Stored data
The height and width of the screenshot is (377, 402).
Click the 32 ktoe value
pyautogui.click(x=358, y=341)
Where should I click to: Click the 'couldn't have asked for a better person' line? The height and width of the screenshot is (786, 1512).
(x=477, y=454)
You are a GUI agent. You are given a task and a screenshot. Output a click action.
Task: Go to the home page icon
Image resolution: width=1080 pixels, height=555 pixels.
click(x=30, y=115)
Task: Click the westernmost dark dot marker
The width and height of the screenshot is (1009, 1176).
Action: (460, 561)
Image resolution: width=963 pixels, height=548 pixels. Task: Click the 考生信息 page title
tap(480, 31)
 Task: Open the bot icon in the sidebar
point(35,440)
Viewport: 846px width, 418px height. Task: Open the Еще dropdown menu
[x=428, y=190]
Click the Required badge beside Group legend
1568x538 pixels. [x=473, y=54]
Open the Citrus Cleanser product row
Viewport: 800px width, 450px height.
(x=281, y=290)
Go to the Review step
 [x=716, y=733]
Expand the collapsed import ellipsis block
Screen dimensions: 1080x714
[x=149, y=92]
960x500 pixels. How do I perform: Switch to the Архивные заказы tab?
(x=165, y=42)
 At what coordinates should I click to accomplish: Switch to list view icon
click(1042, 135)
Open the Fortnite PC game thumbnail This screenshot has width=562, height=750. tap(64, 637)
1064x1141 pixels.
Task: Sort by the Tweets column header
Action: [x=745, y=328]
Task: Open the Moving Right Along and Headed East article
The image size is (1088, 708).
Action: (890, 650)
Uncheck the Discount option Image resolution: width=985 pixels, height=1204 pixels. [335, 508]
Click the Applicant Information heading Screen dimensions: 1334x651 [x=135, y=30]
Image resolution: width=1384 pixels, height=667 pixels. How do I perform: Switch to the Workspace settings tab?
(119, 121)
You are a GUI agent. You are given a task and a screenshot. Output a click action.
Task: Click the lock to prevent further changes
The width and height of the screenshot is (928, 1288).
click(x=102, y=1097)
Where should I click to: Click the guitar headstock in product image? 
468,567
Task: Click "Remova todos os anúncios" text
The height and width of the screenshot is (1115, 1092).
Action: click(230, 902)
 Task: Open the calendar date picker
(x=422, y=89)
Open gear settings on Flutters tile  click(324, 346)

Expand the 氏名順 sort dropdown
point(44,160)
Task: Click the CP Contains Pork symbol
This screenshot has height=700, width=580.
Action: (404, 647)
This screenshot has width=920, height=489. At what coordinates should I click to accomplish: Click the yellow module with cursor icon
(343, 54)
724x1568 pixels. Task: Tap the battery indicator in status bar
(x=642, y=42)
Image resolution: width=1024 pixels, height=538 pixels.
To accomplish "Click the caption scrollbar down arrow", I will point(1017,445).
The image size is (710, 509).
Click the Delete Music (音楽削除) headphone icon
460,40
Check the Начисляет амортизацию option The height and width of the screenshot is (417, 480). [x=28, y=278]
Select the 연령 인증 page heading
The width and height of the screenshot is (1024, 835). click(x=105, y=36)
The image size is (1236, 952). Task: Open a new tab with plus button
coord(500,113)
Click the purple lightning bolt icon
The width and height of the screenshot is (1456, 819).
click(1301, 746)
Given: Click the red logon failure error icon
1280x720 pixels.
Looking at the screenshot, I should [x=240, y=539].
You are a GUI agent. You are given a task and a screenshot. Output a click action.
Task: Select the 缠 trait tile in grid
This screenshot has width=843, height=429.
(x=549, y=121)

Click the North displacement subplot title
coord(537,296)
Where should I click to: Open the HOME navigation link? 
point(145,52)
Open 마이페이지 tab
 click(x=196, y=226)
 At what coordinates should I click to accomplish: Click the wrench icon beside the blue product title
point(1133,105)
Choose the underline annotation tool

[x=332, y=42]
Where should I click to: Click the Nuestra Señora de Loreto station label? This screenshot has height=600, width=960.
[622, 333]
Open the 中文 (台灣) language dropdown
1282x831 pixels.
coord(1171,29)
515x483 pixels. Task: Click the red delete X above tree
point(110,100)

▶ [Exercise brief]: Report only the number of lines, among the records above, that contain the word "tile".

▶ [Response below]: 2